→ READING PASSAGE
++++++++++

The pair spoke for more than an hour by phone on Sunday and “agreed to work mainly in the next few weeks on protecting the content of the 2015 agreement in all its aspects,” Mr Macron’s office said in an emailed statement.

The French president also told German Chancellor Angela Merkel and British Prime Minister Theresa May this weekend that he stressed during his trip to Washington last week that America must stay in the deal and integrate it in a larger framework, rather than walking away.

In a readout posted on Iran’s official government website, Mr Rouhani suggested Tehran isn’t interested in changing the accord, setting up a potential clash with the US approaching a critical deadline in May.

The Iranian website quoted Mr Rouhani as saying Iran won’t accept additional restrictions and that the deal, formally known as the Joint Comprehensive Plan of Action, is “by no means negotiable”.

Mr Trump set a May 12 deadline for the US and Europe to address issues that aren’t covered in the nuclear deal, and Iran has “considered a variety of responses for any decision that the United States is going to make”, according to its website.

++++++++++

→ SUPPLIED DATA
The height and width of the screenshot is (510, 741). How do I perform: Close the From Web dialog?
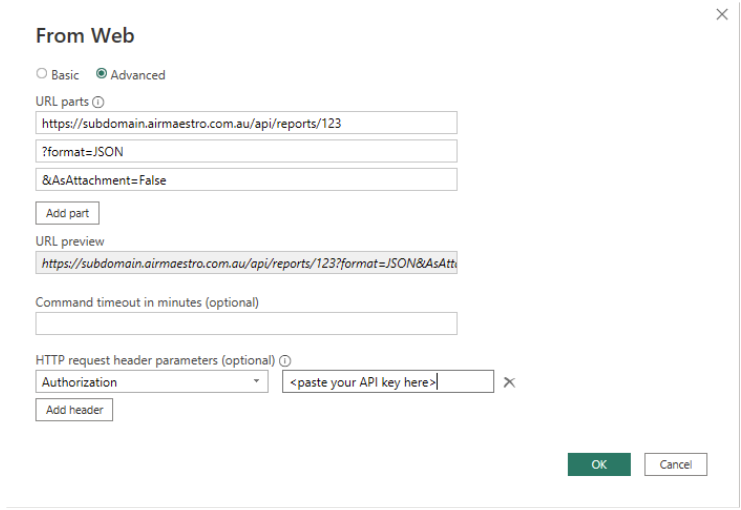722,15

++++++++++

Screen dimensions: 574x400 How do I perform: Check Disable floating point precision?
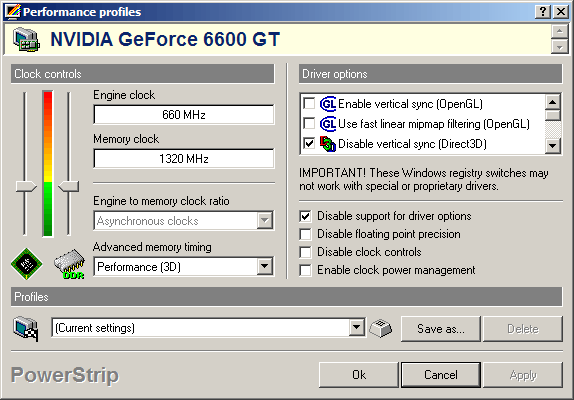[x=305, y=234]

++++++++++

→ WRITTEN TASK
Repeat word for word everything in the passage on the Iran nuclear deal from "Mr Trump set" down to "to its website.".

→ RESULT OF THE TASK
Mr Trump set a May 12 deadline for the US and Europe to address issues that aren’t covered in the nuclear deal, and Iran has “considered a variety of responses for any decision that the United States is going to make”, according to its website.